*** GIVEN INFORMATION ***
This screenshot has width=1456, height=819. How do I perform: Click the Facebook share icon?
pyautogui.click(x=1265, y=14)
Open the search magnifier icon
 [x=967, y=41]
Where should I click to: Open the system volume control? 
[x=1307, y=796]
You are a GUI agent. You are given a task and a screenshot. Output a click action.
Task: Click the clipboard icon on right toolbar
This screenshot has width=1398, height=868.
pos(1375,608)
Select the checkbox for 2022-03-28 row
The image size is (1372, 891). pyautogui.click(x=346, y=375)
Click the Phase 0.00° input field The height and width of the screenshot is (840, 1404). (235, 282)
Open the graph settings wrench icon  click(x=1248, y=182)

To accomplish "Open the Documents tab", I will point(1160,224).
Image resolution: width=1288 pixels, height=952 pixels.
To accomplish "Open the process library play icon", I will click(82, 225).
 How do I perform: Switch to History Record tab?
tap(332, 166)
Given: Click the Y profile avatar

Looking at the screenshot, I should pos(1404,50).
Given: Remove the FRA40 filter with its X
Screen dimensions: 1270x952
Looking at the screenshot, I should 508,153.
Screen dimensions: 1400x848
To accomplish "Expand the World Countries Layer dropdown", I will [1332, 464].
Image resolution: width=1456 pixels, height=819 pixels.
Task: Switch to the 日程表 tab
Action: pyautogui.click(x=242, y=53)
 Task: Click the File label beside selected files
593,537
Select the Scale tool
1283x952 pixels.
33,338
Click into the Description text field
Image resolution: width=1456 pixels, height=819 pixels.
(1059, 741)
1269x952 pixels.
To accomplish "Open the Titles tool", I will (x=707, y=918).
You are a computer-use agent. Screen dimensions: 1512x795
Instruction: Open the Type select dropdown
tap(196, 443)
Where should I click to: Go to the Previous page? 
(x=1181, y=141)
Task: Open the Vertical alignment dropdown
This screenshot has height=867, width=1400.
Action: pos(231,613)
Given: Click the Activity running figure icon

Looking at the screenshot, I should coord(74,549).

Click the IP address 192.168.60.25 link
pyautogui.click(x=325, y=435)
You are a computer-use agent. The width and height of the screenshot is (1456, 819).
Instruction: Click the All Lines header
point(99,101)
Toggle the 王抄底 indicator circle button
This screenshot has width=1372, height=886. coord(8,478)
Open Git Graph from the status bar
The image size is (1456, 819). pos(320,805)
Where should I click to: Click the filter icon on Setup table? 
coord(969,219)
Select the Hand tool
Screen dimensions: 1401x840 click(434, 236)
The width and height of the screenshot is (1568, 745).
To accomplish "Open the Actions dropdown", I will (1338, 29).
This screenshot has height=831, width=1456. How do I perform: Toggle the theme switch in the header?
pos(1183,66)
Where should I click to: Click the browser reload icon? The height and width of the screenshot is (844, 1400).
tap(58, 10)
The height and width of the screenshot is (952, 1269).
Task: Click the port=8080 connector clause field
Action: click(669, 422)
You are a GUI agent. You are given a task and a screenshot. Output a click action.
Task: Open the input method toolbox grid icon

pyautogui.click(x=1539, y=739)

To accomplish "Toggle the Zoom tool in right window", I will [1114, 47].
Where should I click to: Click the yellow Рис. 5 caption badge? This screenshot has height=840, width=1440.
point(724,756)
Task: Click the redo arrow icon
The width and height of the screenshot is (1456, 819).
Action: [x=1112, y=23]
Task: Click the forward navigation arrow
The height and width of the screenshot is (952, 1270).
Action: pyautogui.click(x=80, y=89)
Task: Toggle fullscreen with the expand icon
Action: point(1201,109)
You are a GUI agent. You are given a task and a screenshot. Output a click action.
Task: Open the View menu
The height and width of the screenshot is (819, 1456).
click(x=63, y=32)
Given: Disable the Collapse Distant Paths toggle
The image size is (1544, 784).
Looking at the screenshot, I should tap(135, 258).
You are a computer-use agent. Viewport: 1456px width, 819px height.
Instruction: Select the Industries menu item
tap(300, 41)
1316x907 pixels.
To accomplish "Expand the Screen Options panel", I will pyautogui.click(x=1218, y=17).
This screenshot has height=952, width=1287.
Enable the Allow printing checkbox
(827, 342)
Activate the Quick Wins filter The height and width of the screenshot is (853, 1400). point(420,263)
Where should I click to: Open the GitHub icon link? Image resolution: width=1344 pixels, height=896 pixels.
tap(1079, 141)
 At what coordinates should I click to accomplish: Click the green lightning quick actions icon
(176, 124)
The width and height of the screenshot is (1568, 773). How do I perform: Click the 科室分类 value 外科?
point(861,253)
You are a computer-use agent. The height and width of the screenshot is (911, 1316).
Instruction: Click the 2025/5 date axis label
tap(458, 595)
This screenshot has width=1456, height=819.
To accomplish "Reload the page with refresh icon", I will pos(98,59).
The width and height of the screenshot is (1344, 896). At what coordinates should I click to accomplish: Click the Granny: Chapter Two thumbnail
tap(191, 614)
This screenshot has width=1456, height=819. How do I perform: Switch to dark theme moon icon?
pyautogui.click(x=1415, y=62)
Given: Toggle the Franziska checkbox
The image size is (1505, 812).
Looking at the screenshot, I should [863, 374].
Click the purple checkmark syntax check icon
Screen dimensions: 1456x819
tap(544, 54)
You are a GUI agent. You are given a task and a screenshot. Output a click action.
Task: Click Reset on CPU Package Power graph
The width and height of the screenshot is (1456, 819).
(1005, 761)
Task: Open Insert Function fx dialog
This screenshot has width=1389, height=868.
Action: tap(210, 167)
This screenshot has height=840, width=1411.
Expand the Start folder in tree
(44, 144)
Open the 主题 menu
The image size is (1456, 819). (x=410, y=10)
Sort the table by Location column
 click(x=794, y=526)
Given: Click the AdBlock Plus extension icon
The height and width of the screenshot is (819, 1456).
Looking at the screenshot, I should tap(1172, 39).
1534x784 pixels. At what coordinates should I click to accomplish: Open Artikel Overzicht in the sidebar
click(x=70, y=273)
***
Please make an exact copy of every record, leaving nothing out.

● TASK RESULT
This screenshot has width=1456, height=819. How do I perform: Click the Facebook share icon?
pyautogui.click(x=1265, y=14)
Open the search magnifier icon
 [x=967, y=41]
Where should I click to: Open the system volume control? 
[x=1307, y=796]
You are a GUI agent. You are given a task and a screenshot. Output a click action.
Task: Click the clipboard icon on right toolbar
This screenshot has width=1398, height=868.
pos(1375,608)
Select the checkbox for 2022-03-28 row
The image size is (1372, 891). pyautogui.click(x=346, y=375)
Click the Phase 0.00° input field The height and width of the screenshot is (840, 1404). (235, 282)
Open the graph settings wrench icon  click(x=1248, y=182)

To accomplish "Open the Documents tab", I will point(1160,224).
Image resolution: width=1288 pixels, height=952 pixels.
To accomplish "Open the process library play icon", I will click(82, 225).
 How do I perform: Switch to History Record tab?
tap(332, 166)
Given: Click the Y profile avatar

Looking at the screenshot, I should pos(1404,50).
Given: Remove the FRA40 filter with its X
Screen dimensions: 1270x952
Looking at the screenshot, I should 508,153.
Screen dimensions: 1400x848
To accomplish "Expand the World Countries Layer dropdown", I will [1332, 464].
Image resolution: width=1456 pixels, height=819 pixels.
Task: Switch to the 日程表 tab
Action: pyautogui.click(x=242, y=53)
 Task: Click the File label beside selected files
593,537
Select the Scale tool
1283x952 pixels.
33,338
Click into the Description text field
Image resolution: width=1456 pixels, height=819 pixels.
(1059, 741)
1269x952 pixels.
To accomplish "Open the Titles tool", I will (x=707, y=918).
You are a computer-use agent. Screen dimensions: 1512x795
Instruction: Open the Type select dropdown
tap(196, 443)
Where should I click to: Go to the Previous page? 
(x=1181, y=141)
Task: Open the Vertical alignment dropdown
This screenshot has height=867, width=1400.
Action: pos(231,613)
Given: Click the Activity running figure icon

Looking at the screenshot, I should coord(74,549).

Click the IP address 192.168.60.25 link
pyautogui.click(x=325, y=435)
You are a computer-use agent. The width and height of the screenshot is (1456, 819).
Instruction: Click the All Lines header
point(99,101)
Toggle the 王抄底 indicator circle button
This screenshot has width=1372, height=886. coord(8,478)
Open Git Graph from the status bar
The image size is (1456, 819). pos(320,805)
Where should I click to: Click the filter icon on Setup table? 
coord(969,219)
Select the Hand tool
Screen dimensions: 1401x840 click(434, 236)
The width and height of the screenshot is (1568, 745).
To accomplish "Open the Actions dropdown", I will (1338, 29).
This screenshot has height=831, width=1456. How do I perform: Toggle the theme switch in the header?
pos(1183,66)
Where should I click to: Click the browser reload icon? The height and width of the screenshot is (844, 1400).
tap(58, 10)
The height and width of the screenshot is (952, 1269).
Task: Click the port=8080 connector clause field
Action: click(669, 422)
You are a GUI agent. You are given a task and a screenshot. Output a click action.
Task: Open the input method toolbox grid icon

pyautogui.click(x=1539, y=739)

To accomplish "Toggle the Zoom tool in right window", I will [1114, 47].
Where should I click to: Click the yellow Рис. 5 caption badge? This screenshot has height=840, width=1440.
point(724,756)
Task: Click the redo arrow icon
The width and height of the screenshot is (1456, 819).
Action: [x=1112, y=23]
Task: Click the forward navigation arrow
The height and width of the screenshot is (952, 1270).
Action: pyautogui.click(x=80, y=89)
Task: Toggle fullscreen with the expand icon
Action: point(1201,109)
You are a GUI agent. You are given a task and a screenshot. Output a click action.
Task: Open the View menu
The height and width of the screenshot is (819, 1456).
click(x=63, y=32)
Given: Disable the Collapse Distant Paths toggle
The image size is (1544, 784).
Looking at the screenshot, I should tap(135, 258).
You are a computer-use agent. Viewport: 1456px width, 819px height.
Instruction: Select the Industries menu item
tap(300, 41)
1316x907 pixels.
To accomplish "Expand the Screen Options panel", I will pyautogui.click(x=1218, y=17).
This screenshot has height=952, width=1287.
Enable the Allow printing checkbox
(827, 342)
Activate the Quick Wins filter The height and width of the screenshot is (853, 1400). point(420,263)
Where should I click to: Open the GitHub icon link? Image resolution: width=1344 pixels, height=896 pixels.
tap(1079, 141)
 At what coordinates should I click to accomplish: Click the green lightning quick actions icon
(176, 124)
The width and height of the screenshot is (1568, 773). How do I perform: Click the 科室分类 value 外科?
point(861,253)
You are a computer-use agent. The height and width of the screenshot is (911, 1316).
Instruction: Click the 2025/5 date axis label
tap(458, 595)
This screenshot has width=1456, height=819.
To accomplish "Reload the page with refresh icon", I will pos(98,59).
The width and height of the screenshot is (1344, 896). At what coordinates should I click to accomplish: Click the Granny: Chapter Two thumbnail
tap(191, 614)
This screenshot has width=1456, height=819. How do I perform: Switch to dark theme moon icon?
pyautogui.click(x=1415, y=62)
Given: Toggle the Franziska checkbox
The image size is (1505, 812).
Looking at the screenshot, I should [863, 374].
Click the purple checkmark syntax check icon
Screen dimensions: 1456x819
tap(544, 54)
You are a GUI agent. You are given a task and a screenshot. Output a click action.
Task: Click Reset on CPU Package Power graph
The width and height of the screenshot is (1456, 819).
(1005, 761)
Task: Open Insert Function fx dialog
This screenshot has width=1389, height=868.
Action: tap(210, 167)
This screenshot has height=840, width=1411.
Expand the Start folder in tree
(44, 144)
Open the 主题 menu
The image size is (1456, 819). (x=410, y=10)
Sort the table by Location column
 click(x=794, y=526)
Given: Click the AdBlock Plus extension icon
The height and width of the screenshot is (819, 1456).
Looking at the screenshot, I should tap(1172, 39).
1534x784 pixels. At what coordinates should I click to accomplish: Open Artikel Overzicht in the sidebar
click(x=70, y=273)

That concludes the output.